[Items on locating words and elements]
** Begin **
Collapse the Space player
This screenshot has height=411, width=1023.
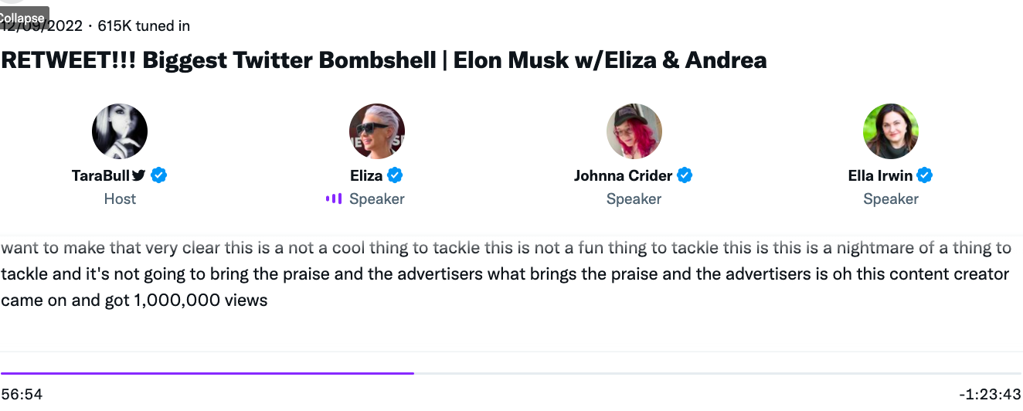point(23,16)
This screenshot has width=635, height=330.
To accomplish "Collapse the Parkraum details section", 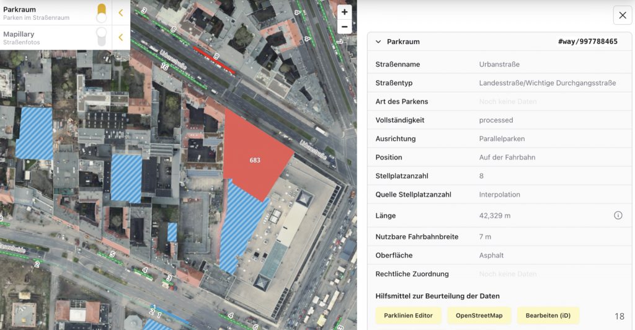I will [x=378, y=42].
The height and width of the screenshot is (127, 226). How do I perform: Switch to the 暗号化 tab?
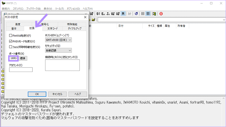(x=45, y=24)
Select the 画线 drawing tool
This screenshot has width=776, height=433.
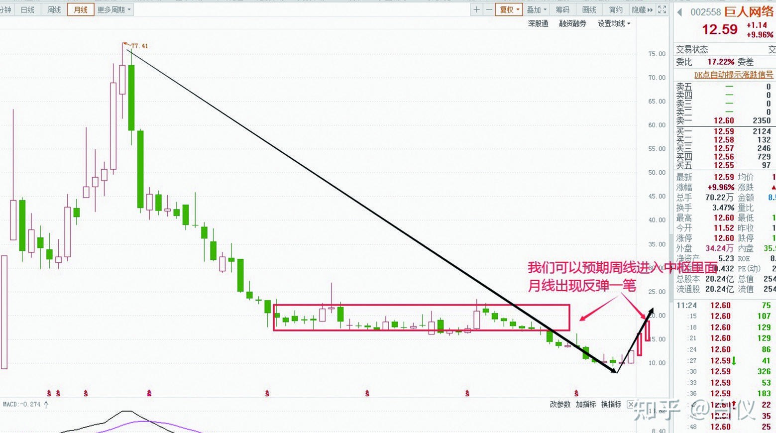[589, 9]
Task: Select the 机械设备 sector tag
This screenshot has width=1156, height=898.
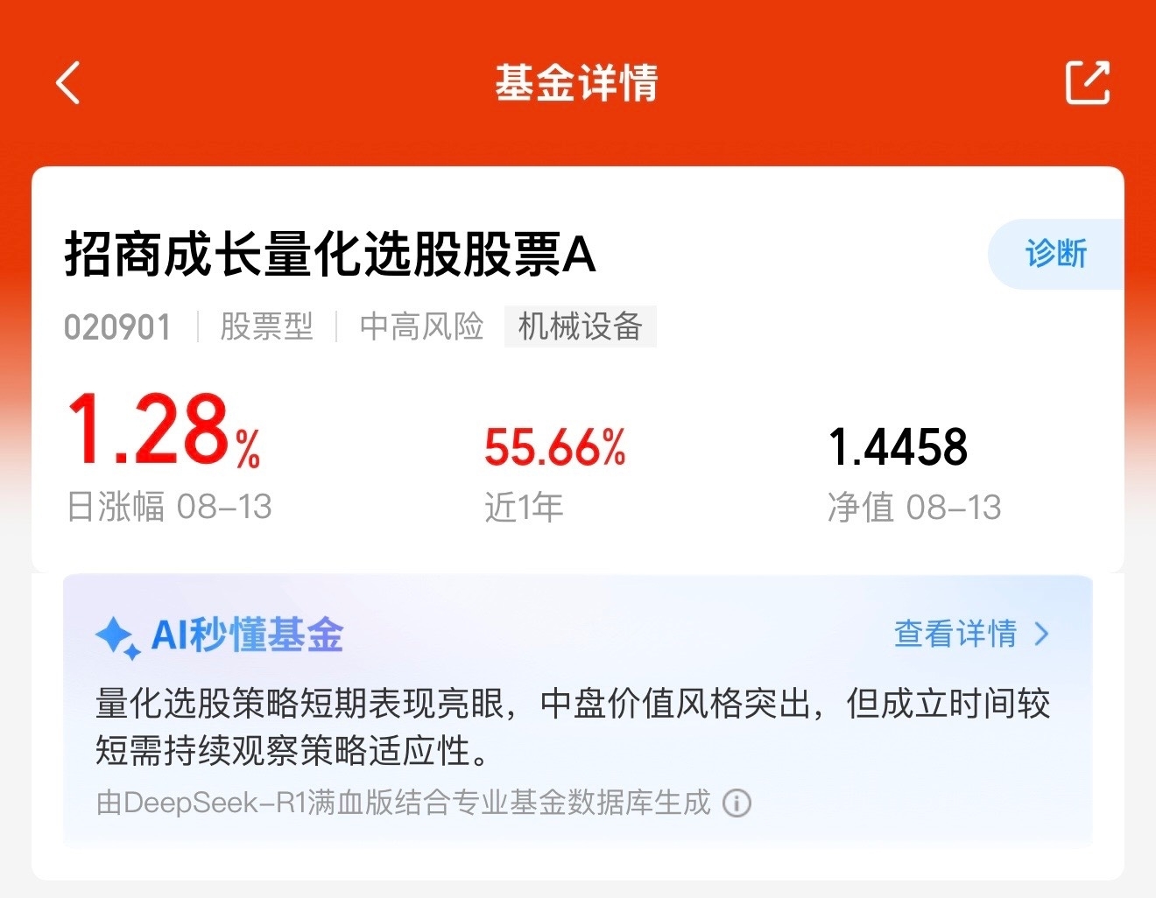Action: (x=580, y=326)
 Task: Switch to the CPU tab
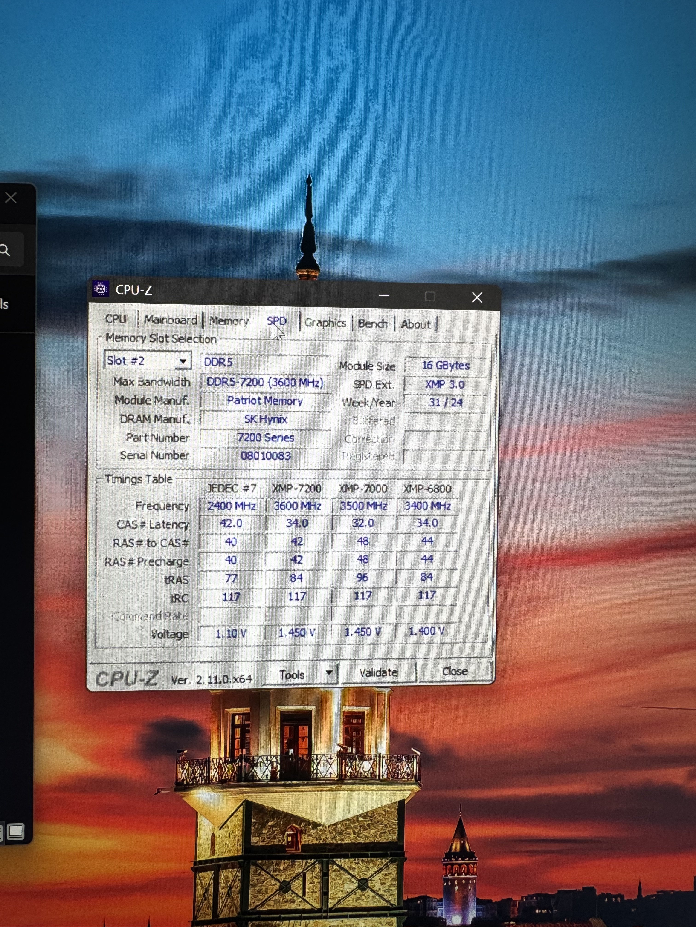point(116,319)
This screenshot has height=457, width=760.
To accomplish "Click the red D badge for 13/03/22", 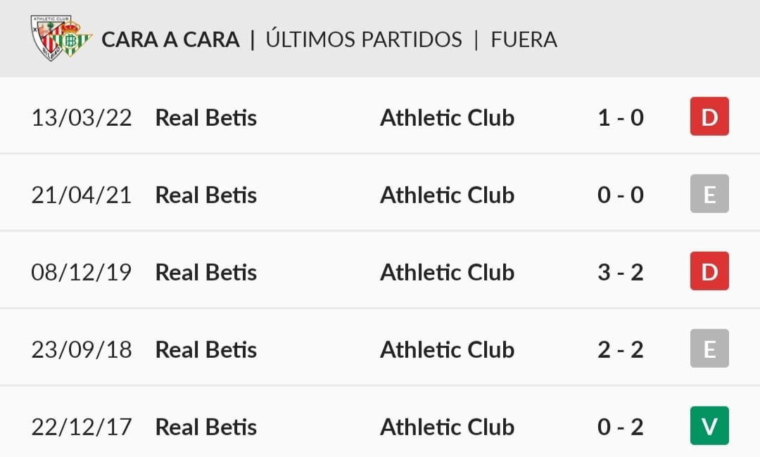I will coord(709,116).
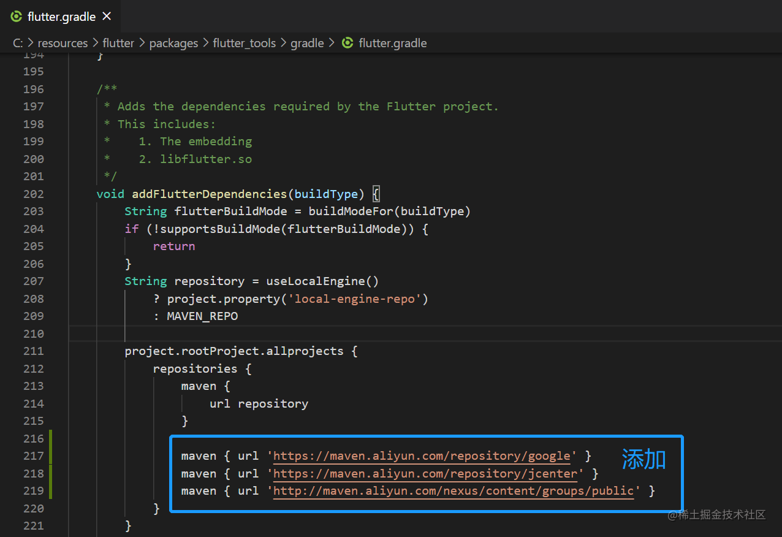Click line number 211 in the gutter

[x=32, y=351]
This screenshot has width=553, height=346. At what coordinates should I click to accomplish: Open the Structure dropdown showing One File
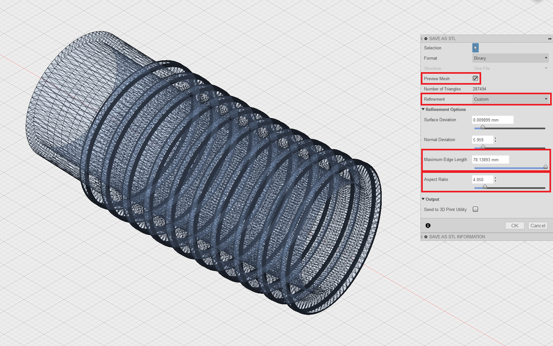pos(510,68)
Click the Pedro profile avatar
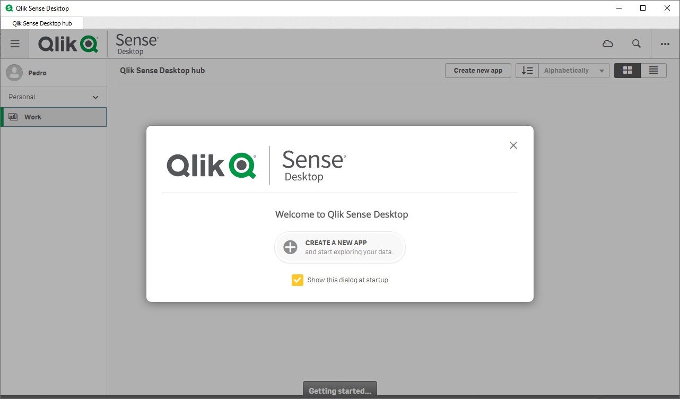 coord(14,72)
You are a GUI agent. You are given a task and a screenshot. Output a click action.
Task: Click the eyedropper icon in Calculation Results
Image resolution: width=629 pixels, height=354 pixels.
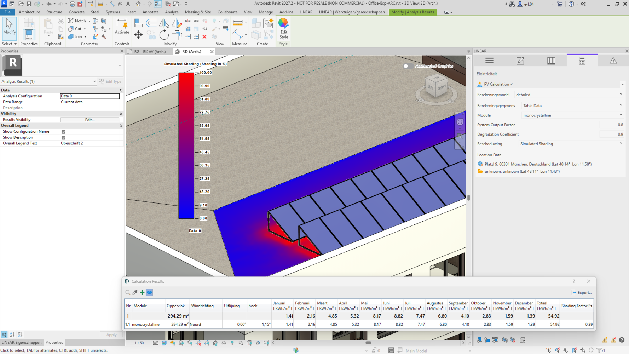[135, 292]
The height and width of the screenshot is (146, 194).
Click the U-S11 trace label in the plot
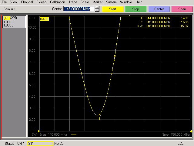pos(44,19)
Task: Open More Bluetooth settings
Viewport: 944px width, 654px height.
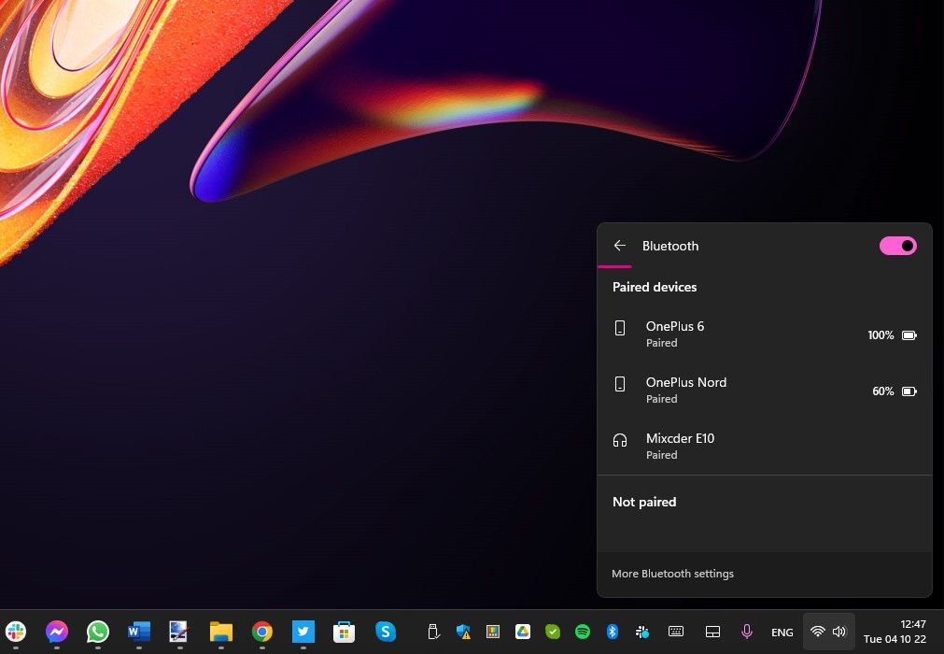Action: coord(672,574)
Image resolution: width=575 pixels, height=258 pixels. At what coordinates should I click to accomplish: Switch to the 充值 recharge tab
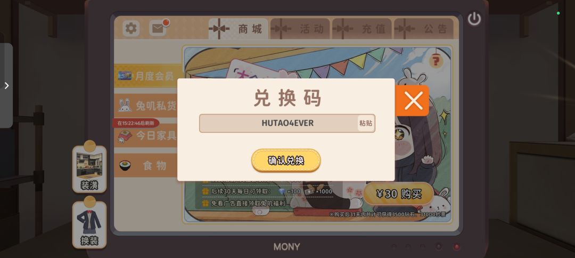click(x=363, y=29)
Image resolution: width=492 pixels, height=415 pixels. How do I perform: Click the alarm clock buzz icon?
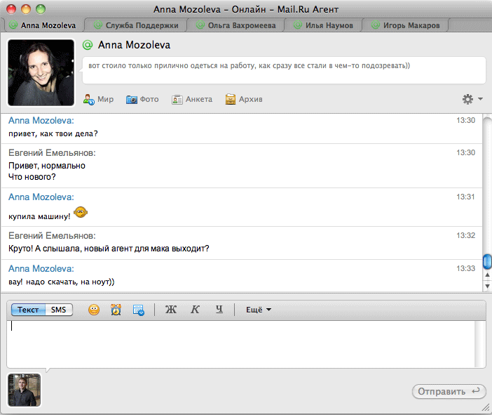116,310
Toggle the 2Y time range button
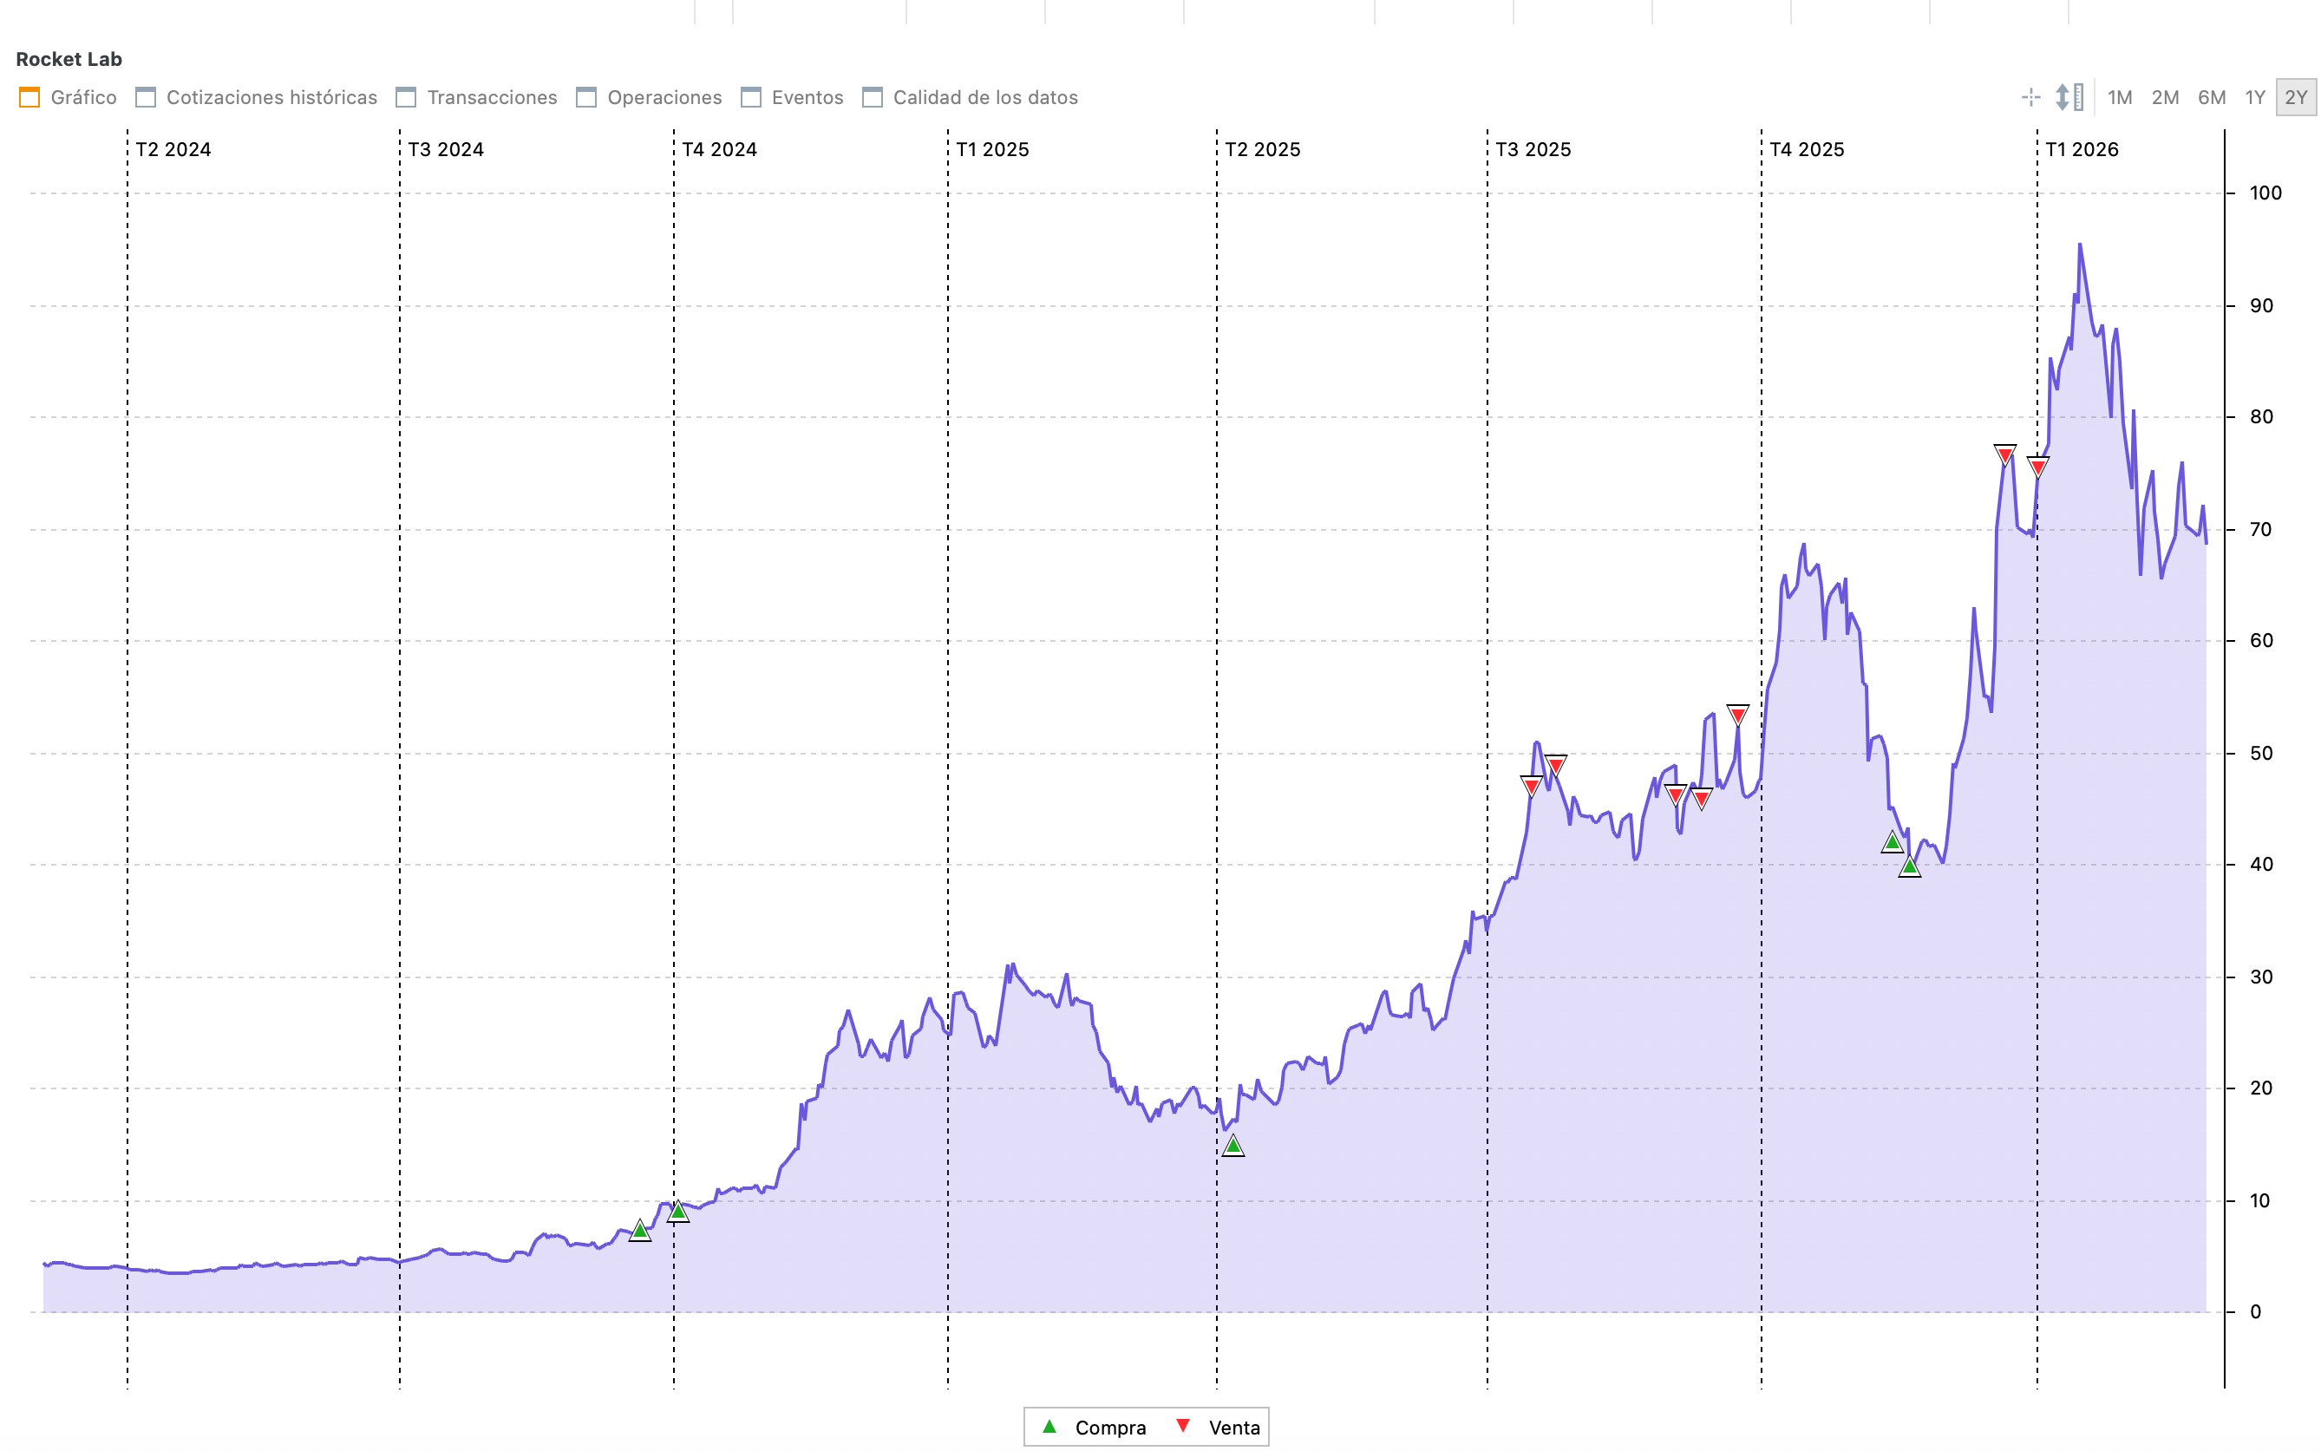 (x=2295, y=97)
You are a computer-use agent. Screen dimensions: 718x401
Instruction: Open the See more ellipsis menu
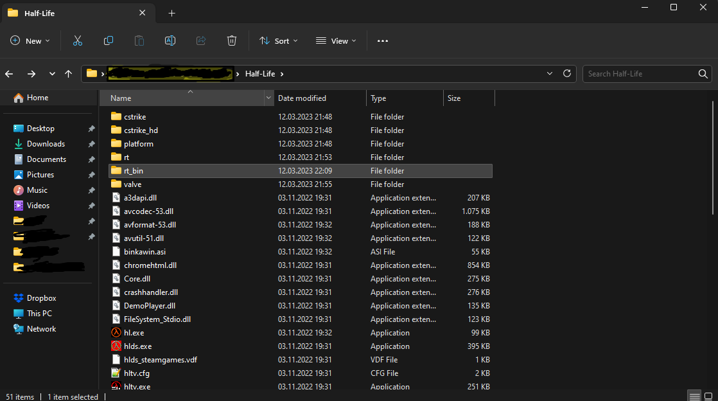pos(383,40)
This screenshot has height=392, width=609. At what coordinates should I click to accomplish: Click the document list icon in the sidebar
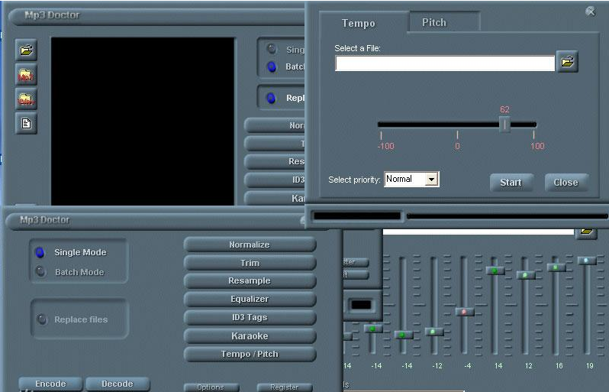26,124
** End **
Return the lines from the one containing "Task: Open More Bluetooth settings" through the one containing "click(x=363, y=29)" without any changes, leaving out the pictures.

- Solved exercise:
Task: Open More Bluetooth settings
Viewport: 944px width, 654px height.
Action: coord(672,574)
Image resolution: width=575 pixels, height=258 pixels. At what coordinates should I click to accomplish: Switch to the 充值 recharge tab
click(x=363, y=29)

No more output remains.